Soğukla mücadele, insanlığı yeni çareler aramaya yöneltmiş; o yıllarda düğmeli giysi, soba ve seramik karo yapımında önemli gelişmeler kaydedilmiştir. Hatta bazı araştırmacılar, dünyaca ünlü Stradivari kemanlarına benzersiz sesini veren ağaçların da 17.Yüzyıl’daki Küçük Buz Devri’nin ürünü olduğunu öne sürmüşlerdir.
ACIMASIZ KOMUTAN: KARA KIŞ
Kar ve buzun tarihteki en kritik etkileri elbette fetihler ve savaşlarda görülür.
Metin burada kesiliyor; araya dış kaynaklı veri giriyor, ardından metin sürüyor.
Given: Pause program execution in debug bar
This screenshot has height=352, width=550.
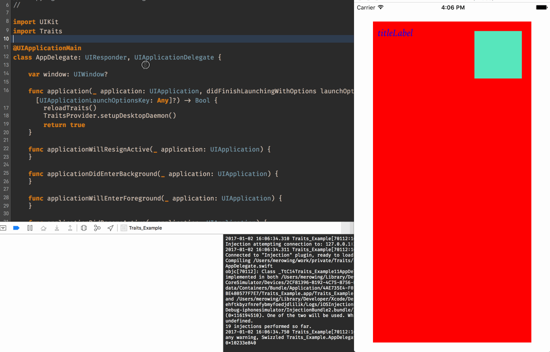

Örneğin havaların yumuşayıp denizlerin açılmasından yararlanan Vikingler, Grönland (ve bir ihtimal Amerika) kıyılarında koloniler kurdular. Ancak yıllar içinde giderek sertleşen kışlar sonucunda bazı koloniler ortadan kalkmış, ayrıca uzun yıllar Grönland’ın anakara ile bağı kopmuştur.
Vikinglerin uzak torunları sayılabilecek İsveç ordusu ise, 1658’de donan Büyük Kemer’i (Kuzey Denizi’ni Batık Denizi’ne bağlayan boğazlardan) geçerek Danimarka üzerine yürümüştü. Ne var ki soğuk, İsveçlilerin güçten düşmesine de yol açacaktır. 1708-1709’daki bahar aylarına sarkan kara kış, Rusya’ya ilerleyen İsveç Ordusu’nun lojistiğini bozmuş; yaşanan açlık ordunun yönünü değiştirip güneye yürümek zorunda kalmasında etkili olmuştu. Gücünü yitiren ve bağları kopan İsveç Ordusu, Ruslara Poltava’da yenilmişti. Bu ağır yenilgiyle İsveç güç kaybederken Ukrayna’nın Rusya’dan bağımsız kalma beklentisi sönmüştü. Hatta Osmanlı, Ruslara karşı savaşa katılmak durumunda kaldı.
Kış, kar, buz ve soğuk Rusları 1812’de de Napolyon komutasındaki Fransız-Koalisyon ordusunun işgalinden de kurtarmıştır. Eğer Haziran’da başlayan işgal, kar ve soğuklar bastırmadan sonuçlansaydı tarih elbette farklı şekilde akardı. Kış, yüz yıl kadar sonra, Aralık 1914 – Ocak 1915’te Sarıkamış’ta da Rus ordusunun zırhı olmuş; donma, açlık ve hastalık nedeniyle Osmanlı III. Ordusu çok ağır bir bedel ödemiştir. Bu facia, I. Dünya Savaşı boyunca Osmanlı ve Doğu Anadolu için vahim sorunlara yol açacaktır. Gelin görün ki Napolyon ve Enver Paşa’nın yaşadıkları son olmadı. Kış koşulları bu defa da Hitler’in Rusya’daki ilerleyişi önünde çok önemli bir engeldi. Nazi Almanya’sının bu yenilgisi, ordunun gıda ve enerji kaynaklarına erişimini engellediği için tüm II. Dünya Savaşı’nın sonucunu etkilemiştir.
SOĞUYAN HAVALAR, BOZULMASIN ARALAR
Tabii medeniyete şekil veren sadece kış, kar ve soğuk hava değil. Bir de “Soğuk Savaş” (1947-1991) örneğindeki gibi uzun süreli gerilimler, ülkeler arası soğuk rüzgarlar ve dondurulmuş diplomatik ilişkiler var. Önümüzdeki yıllarda dünyamızın yeni bir “Soğuk Savaş” dönemine gireceğini öne sürenler az değil. Elbette gönlümüzde yatan ne Soğuk Savaş havası, ne de Ortadoğu’daki yakıcı, yüksek ateşli sıcaklar… En güzeli, Anadolu ve Akdeniz’in ılıman iklimi değil mi?